◆ **DIRECTIONS FOR THIS TASK**
Reproduce the listing below line for line without any changes, but leave out the pictures.

◆ **SUPPLIED MATERIAL**
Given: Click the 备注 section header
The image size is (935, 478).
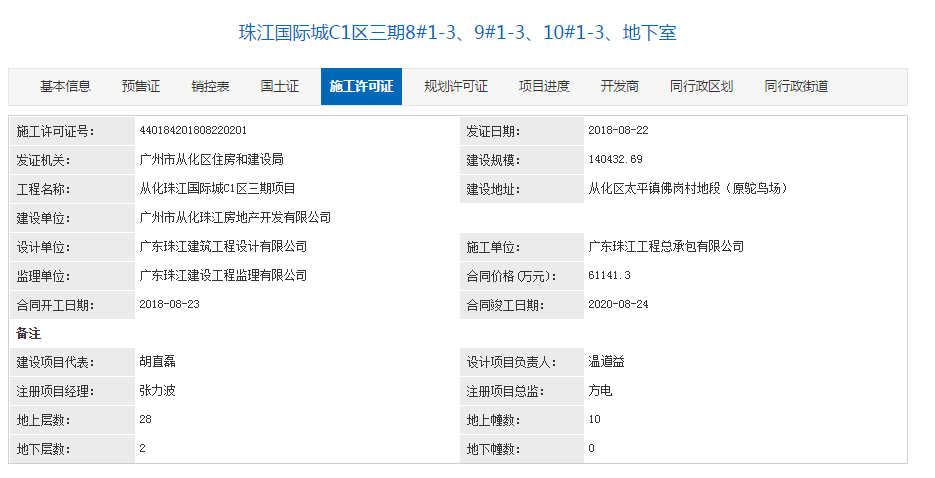Looking at the screenshot, I should coord(29,333).
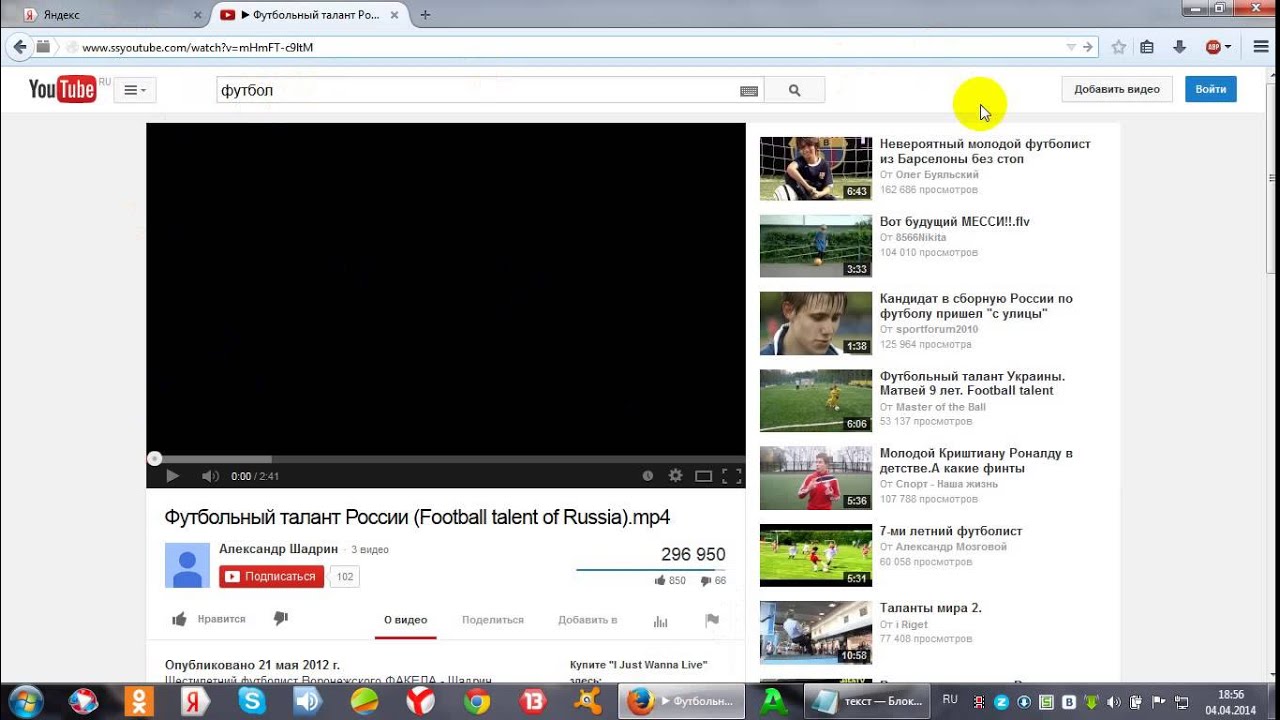Report the video with flag icon
Image resolution: width=1280 pixels, height=720 pixels.
coord(712,620)
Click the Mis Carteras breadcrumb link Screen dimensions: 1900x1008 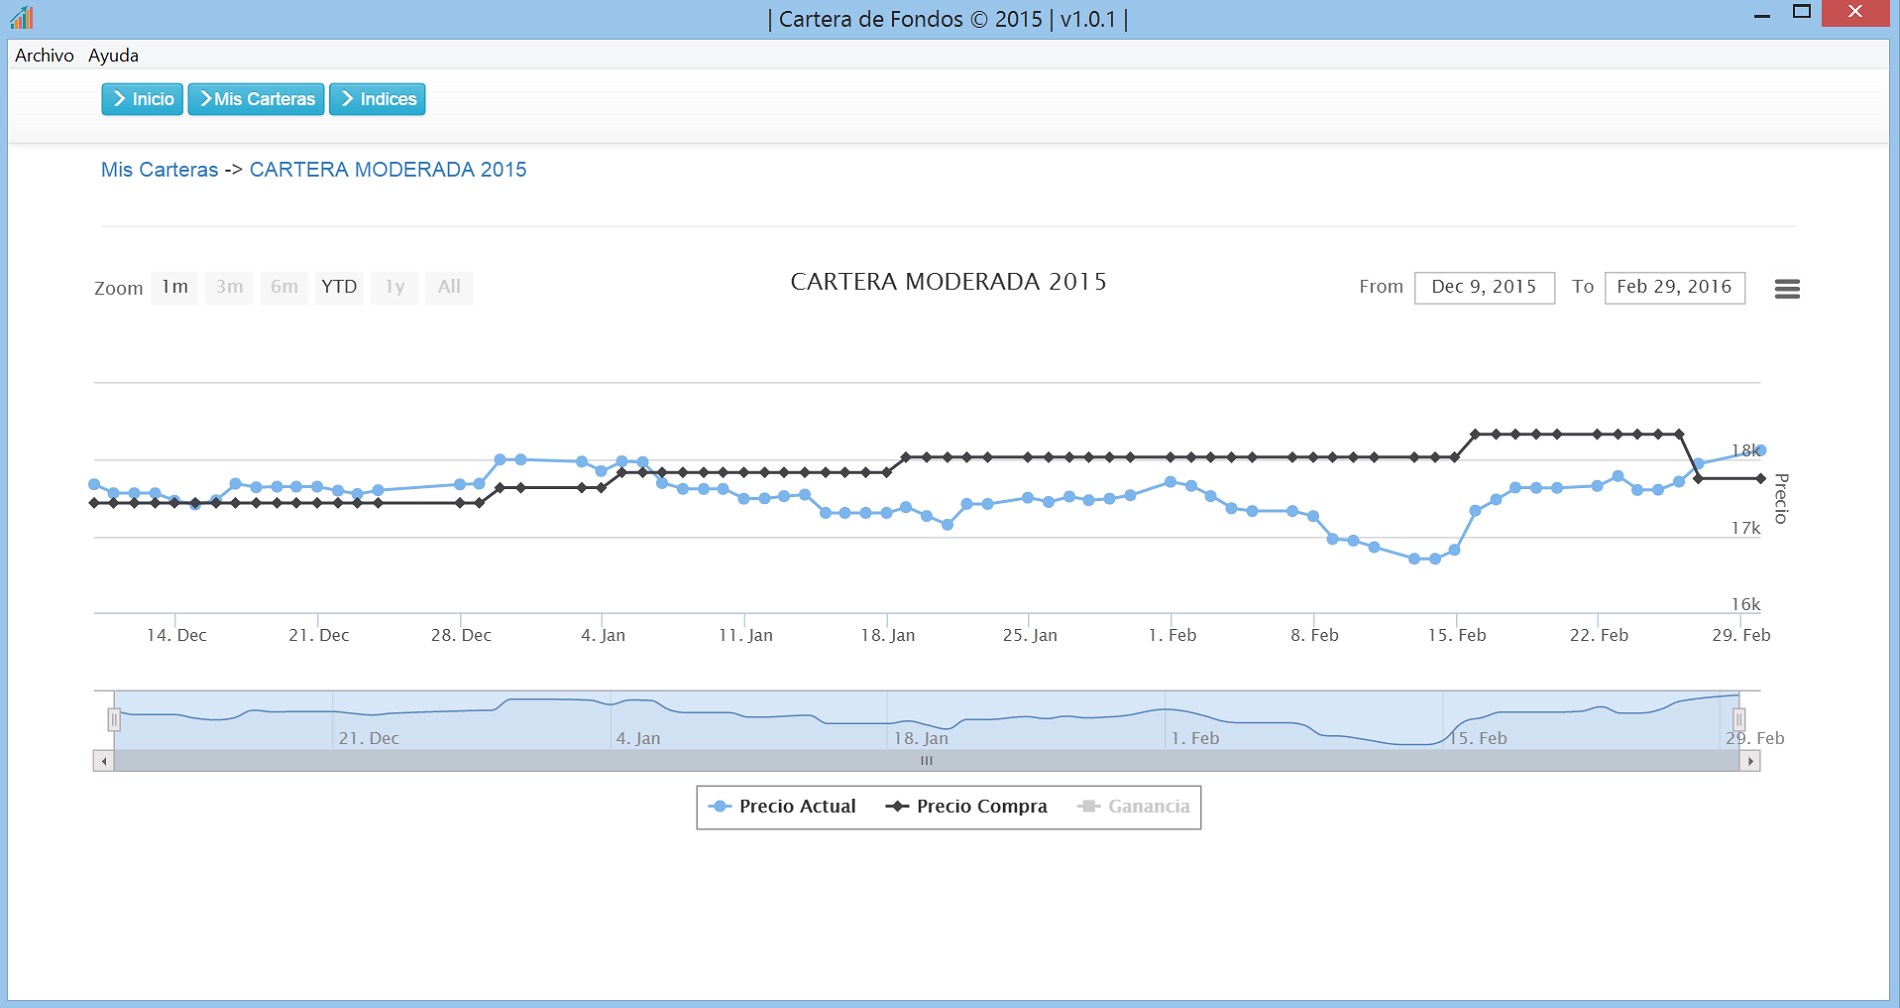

◆ **WRITTEN SOLUTION**
Given: Click the 备注 section header
The image size is (935, 478).
Looking at the screenshot, I should coord(29,333).
Report the video with flag icon
Image resolution: width=1280 pixels, height=720 pixels.
coord(712,620)
Click the Mis Carteras breadcrumb link Screen dimensions: 1900x1008 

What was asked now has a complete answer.